Singularity of a Symmetric Complex Matrix

Question

Let $B\in\mathbb{R}^{n\times n}$ be a real symmetric positive definite matrix. Note that since $B$ is positive definite, it is non-singular. Does there exist any real symmetric matrix $A\in\mathbb{R}^{n\times n}$ such that $$ \det(A+iB) = 0 $$ where $i$ is the imaginary unit?

Answer 1

The answer is no. One way to see this is as follows: the matrix $B$ has a positive-definite square root $B^{1/2}$. Note that $A + iB$ is invertible if and only if the matrix $$ B^{-1/2}(A + iB)B^{-1/2} = B^{-1/2}AB^{-1/2} + iI $$ is invertible.
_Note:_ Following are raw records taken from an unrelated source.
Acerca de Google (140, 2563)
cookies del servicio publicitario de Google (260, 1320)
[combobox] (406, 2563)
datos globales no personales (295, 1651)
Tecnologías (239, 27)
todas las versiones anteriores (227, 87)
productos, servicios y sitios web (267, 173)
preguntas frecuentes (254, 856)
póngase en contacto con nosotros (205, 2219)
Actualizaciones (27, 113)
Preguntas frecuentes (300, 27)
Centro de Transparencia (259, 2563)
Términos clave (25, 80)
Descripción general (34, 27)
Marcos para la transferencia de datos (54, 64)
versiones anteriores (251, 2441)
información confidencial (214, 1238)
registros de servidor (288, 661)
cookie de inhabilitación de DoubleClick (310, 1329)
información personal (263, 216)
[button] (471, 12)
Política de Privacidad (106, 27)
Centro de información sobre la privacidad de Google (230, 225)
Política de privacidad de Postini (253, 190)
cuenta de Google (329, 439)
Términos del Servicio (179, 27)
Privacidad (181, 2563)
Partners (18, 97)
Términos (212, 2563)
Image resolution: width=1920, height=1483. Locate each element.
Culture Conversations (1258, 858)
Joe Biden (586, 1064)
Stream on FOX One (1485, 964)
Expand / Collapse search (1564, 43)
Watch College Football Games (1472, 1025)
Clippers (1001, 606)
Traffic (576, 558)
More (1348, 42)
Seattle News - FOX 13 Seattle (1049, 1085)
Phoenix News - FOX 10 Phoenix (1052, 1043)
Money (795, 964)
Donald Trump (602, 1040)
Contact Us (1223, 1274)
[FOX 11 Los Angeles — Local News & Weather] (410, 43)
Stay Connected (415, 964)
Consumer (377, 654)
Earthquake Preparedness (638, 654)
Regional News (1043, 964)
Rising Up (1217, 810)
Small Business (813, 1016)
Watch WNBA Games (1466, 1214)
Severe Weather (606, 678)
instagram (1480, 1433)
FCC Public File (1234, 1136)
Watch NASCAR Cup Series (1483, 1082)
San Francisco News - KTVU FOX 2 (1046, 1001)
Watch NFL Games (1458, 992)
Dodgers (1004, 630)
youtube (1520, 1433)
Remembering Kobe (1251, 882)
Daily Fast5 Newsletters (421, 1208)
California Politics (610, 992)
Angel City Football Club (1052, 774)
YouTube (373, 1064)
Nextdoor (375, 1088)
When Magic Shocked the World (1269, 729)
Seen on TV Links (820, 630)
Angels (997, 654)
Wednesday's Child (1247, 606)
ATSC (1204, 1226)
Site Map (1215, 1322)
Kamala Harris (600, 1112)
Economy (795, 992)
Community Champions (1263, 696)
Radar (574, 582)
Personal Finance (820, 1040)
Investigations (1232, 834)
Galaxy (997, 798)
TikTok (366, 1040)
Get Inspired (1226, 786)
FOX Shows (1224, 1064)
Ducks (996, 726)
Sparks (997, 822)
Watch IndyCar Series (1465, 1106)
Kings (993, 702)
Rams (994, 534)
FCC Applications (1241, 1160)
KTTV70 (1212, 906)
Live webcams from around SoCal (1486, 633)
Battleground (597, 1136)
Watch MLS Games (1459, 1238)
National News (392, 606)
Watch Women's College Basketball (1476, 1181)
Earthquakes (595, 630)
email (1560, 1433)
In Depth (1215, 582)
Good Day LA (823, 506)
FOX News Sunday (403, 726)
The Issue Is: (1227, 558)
The eigenvalues of $B^{-1/2}AB^{-1/2} + iI$ have the form $\lambda + i$, where $\lambda$ is an eigenvalue of $B^{-1/2}AB^{-1/2}$. Because $B^{-1/2}AB^{-1/2}$ is (real and) symmetric, its eigenvalues are real. So, the eigenvalues of $B^{-1/2}AB^{-1/2} + iI$ are non-zero, which means that $B^{-1/2}AB^{-1/2} + iI$ is necessarily invertible.

The conclusion follows.